TASK DETAILS
Render all of the data below as a numbered list, omitting any blank lines.

RECORDS SHOWN
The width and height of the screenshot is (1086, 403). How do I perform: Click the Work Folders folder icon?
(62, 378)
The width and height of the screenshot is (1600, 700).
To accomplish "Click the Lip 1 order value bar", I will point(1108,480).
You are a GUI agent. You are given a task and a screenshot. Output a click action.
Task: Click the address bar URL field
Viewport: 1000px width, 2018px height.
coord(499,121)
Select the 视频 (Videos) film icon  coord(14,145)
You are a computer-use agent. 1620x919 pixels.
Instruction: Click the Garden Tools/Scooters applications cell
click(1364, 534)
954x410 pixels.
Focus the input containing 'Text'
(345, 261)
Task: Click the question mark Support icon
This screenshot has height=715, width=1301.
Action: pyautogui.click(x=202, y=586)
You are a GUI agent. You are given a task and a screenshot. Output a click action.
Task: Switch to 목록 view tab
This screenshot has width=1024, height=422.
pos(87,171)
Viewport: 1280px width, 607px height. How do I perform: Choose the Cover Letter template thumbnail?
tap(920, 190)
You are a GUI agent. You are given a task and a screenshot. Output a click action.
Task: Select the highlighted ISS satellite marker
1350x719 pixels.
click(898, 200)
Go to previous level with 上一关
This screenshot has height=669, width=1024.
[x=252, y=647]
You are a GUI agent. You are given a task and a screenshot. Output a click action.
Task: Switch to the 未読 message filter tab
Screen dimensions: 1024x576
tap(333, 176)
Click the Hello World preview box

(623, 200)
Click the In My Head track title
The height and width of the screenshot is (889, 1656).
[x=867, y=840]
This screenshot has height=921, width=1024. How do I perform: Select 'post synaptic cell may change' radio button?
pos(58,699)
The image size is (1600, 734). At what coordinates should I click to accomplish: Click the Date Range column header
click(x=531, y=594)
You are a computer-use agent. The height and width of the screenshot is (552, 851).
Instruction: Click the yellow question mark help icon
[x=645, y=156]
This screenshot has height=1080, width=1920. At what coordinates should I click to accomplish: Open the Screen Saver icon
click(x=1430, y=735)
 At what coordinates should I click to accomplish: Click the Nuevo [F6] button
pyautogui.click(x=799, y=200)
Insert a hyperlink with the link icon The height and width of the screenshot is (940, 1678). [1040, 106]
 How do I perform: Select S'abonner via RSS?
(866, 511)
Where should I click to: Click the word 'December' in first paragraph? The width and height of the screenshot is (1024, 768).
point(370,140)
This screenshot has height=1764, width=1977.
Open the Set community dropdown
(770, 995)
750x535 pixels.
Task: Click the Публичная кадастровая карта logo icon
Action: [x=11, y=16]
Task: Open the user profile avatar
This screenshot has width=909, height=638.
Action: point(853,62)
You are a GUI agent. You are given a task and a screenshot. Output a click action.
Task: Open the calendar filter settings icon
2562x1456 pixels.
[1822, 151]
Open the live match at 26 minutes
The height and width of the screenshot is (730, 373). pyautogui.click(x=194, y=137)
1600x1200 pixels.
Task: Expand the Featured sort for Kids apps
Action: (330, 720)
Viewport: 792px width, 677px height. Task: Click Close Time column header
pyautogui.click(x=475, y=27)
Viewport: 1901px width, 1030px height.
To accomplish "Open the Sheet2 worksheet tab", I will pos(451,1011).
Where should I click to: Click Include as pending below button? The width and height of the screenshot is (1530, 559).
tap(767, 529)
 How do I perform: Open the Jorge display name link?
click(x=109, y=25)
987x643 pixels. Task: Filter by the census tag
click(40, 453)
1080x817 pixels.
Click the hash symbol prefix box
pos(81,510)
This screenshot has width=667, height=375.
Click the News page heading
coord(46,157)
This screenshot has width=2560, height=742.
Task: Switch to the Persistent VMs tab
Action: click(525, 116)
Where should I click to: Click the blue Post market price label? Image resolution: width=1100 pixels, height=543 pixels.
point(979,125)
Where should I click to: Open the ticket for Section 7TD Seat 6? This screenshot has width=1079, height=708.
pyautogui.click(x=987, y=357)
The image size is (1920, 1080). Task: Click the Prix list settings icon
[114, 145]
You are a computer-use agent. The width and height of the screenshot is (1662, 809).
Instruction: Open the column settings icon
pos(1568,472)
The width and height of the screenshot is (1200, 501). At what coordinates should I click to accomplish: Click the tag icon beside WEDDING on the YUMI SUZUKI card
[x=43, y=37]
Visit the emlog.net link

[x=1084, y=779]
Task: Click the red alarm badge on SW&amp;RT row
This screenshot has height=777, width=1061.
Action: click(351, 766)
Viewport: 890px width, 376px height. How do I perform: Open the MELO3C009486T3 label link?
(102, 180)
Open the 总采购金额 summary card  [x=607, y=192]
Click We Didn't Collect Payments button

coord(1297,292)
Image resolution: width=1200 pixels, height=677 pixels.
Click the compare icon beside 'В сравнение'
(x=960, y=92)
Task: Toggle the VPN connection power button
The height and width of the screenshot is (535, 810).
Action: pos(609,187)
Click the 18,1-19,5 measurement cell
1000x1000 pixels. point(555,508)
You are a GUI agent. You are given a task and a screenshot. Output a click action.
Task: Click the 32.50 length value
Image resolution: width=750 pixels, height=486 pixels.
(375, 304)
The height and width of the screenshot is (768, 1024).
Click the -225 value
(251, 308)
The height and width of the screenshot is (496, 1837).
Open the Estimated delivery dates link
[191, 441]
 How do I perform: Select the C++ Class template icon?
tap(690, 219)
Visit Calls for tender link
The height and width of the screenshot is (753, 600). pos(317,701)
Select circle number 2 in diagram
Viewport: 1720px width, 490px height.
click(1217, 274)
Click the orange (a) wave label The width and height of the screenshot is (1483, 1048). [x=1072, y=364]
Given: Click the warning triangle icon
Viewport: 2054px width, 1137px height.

TASK OUTPUT
1. The width and height of the screenshot is (1086, 403). How do I perform: Click the Work Folders folder icon?
2. (62, 378)
3. The width and height of the screenshot is (1600, 700).
4. To accomplish "Click the Lip 1 order value bar", I will point(1108,480).
5. You are a GUI agent. You are given a task and a screenshot. Output a click action.
6. Task: Click the address bar URL field
7. Viewport: 1000px width, 2018px height.
8. coord(499,121)
9. Select the 视频 (Videos) film icon  coord(14,145)
10. You are a computer-use agent. 1620x919 pixels.
11. Instruction: Click the Garden Tools/Scooters applications cell
12. click(1364, 534)
13. 954x410 pixels.
14. Focus the input containing 'Text'
15. (345, 261)
16. Task: Click the question mark Support icon
17. This screenshot has height=715, width=1301.
18. Action: pyautogui.click(x=202, y=586)
19. You are a GUI agent. You are given a task and a screenshot. Output a click action.
20. Task: Switch to 목록 view tab
21. This screenshot has width=1024, height=422.
22. pos(87,171)
23. Viewport: 1280px width, 607px height. How do I perform: Choose the Cover Letter template thumbnail?
24. tap(920, 190)
25. You are a GUI agent. You are given a task and a screenshot. Output a click action.
26. Task: Select the highlighted ISS satellite marker
27. 1350x719 pixels.
28. click(898, 200)
29. Go to previous level with 上一关
30. This screenshot has height=669, width=1024.
31. [x=252, y=647]
32. You are a GUI agent. You are given a task and a screenshot. Output a click action.
33. Task: Switch to the 未読 message filter tab
34. Screen dimensions: 1024x576
35. tap(333, 176)
36. Click the Hello World preview box
37. (623, 200)
38. Click the In My Head track title
39. The height and width of the screenshot is (889, 1656).
40. [x=867, y=840]
41. This screenshot has height=921, width=1024. How do I perform: Select 'post synaptic cell may change' radio button?
42. pos(58,699)
43. The image size is (1600, 734). At what coordinates should I click to accomplish: Click the Date Range column header
44. click(x=531, y=594)
45. You are a computer-use agent. The height and width of the screenshot is (552, 851).
46. Instruction: Click the yellow question mark help icon
47. [x=645, y=156]
48. This screenshot has height=1080, width=1920. At what coordinates should I click to accomplish: Open the Screen Saver icon
49. click(x=1430, y=735)
50.  At what coordinates should I click to accomplish: Click the Nuevo [F6] button
51. pyautogui.click(x=799, y=200)
52. Insert a hyperlink with the link icon The height and width of the screenshot is (940, 1678). [1040, 106]
53.  How do I perform: Select S'abonner via RSS?
54. (866, 511)
55. Where should I click to: Click the word 'December' in first paragraph? The width and height of the screenshot is (1024, 768).
56. point(370,140)
57. This screenshot has height=1764, width=1977.
58. Open the Set community dropdown
59. (770, 995)
60. 750x535 pixels.
61. Task: Click the Публичная кадастровая карта logo icon
62. Action: [x=11, y=16]
63. Task: Open the user profile avatar
64. This screenshot has width=909, height=638.
65. Action: point(853,62)
66. You are a GUI agent. You are given a task and a screenshot. Output a click action.
67. Task: Open the calendar filter settings icon
68. 2562x1456 pixels.
69. [1822, 151]
70. Open the live match at 26 minutes
71. The height and width of the screenshot is (730, 373). pyautogui.click(x=194, y=137)
72. 1600x1200 pixels.
73. Task: Expand the Featured sort for Kids apps
74. Action: (330, 720)
75. Viewport: 792px width, 677px height. Task: Click Close Time column header
76. pyautogui.click(x=475, y=27)
77. Viewport: 1901px width, 1030px height.
78. To accomplish "Open the Sheet2 worksheet tab", I will pos(451,1011).
79. Where should I click to: Click Include as pending below button? The width and height of the screenshot is (1530, 559).
80. tap(767, 529)
81.  How do I perform: Open the Jorge display name link?
82. click(x=109, y=25)
83. 987x643 pixels. Task: Filter by the census tag
84. click(40, 453)
85. 1080x817 pixels.
86. Click the hash symbol prefix box
87. pos(81,510)
88. This screenshot has width=667, height=375.
89. Click the News page heading
90. coord(46,157)
91. This screenshot has width=2560, height=742.
92. Task: Switch to the Persistent VMs tab
93. Action: click(525, 116)
94. Where should I click to: Click the blue Post market price label? Image resolution: width=1100 pixels, height=543 pixels.
95. point(979,125)
96. Where should I click to: Open the ticket for Section 7TD Seat 6? This screenshot has width=1079, height=708.
97. pyautogui.click(x=987, y=357)
98. The image size is (1920, 1080). Task: Click the Prix list settings icon
99. [114, 145]
100. You are a computer-use agent. The width and height of the screenshot is (1662, 809).
101. Instruction: Open the column settings icon
102. pos(1568,472)
103. The width and height of the screenshot is (1200, 501). At what coordinates should I click to accomplish: Click the tag icon beside WEDDING on the YUMI SUZUKI card
104. [x=43, y=37]
105. Visit the emlog.net link
106. [x=1084, y=779]
107. Task: Click the red alarm badge on SW&amp;RT row
108. This screenshot has height=777, width=1061.
109. Action: click(351, 766)
110. Viewport: 890px width, 376px height. How do I perform: Open the MELO3C009486T3 label link?
111. (102, 180)
112. Open the 总采购金额 summary card  [x=607, y=192]
113. Click We Didn't Collect Payments button
114. coord(1297,292)
115. Image resolution: width=1200 pixels, height=677 pixels.
116. Click the compare icon beside 'В сравнение'
117. (x=960, y=92)
118. Task: Toggle the VPN connection power button
119. The height and width of the screenshot is (535, 810).
120. Action: pos(609,187)
121. Click the 18,1-19,5 measurement cell
122. 1000x1000 pixels. point(555,508)
123. You are a GUI agent. You are given a task and a screenshot. Output a click action.
124. Task: Click the 32.50 length value
125. Image resolution: width=750 pixels, height=486 pixels.
126. (375, 304)
127. The height and width of the screenshot is (768, 1024).
128. Click the -225 value
129. (251, 308)
130. The height and width of the screenshot is (496, 1837).
131. Open the Estimated delivery dates link
132. [191, 441]
133.  How do I perform: Select the C++ Class template icon?
134. tap(690, 219)
135. Visit Calls for tender link
136. The height and width of the screenshot is (753, 600). pos(317,701)
137. Select circle number 2 in diagram
138. Viewport: 1720px width, 490px height.
139. click(1217, 274)
140. Click the orange (a) wave label The width and height of the screenshot is (1483, 1048). [x=1072, y=364]
141. Given: Click the warning triangle icon
142. Viewport: 2054px width, 1137px height.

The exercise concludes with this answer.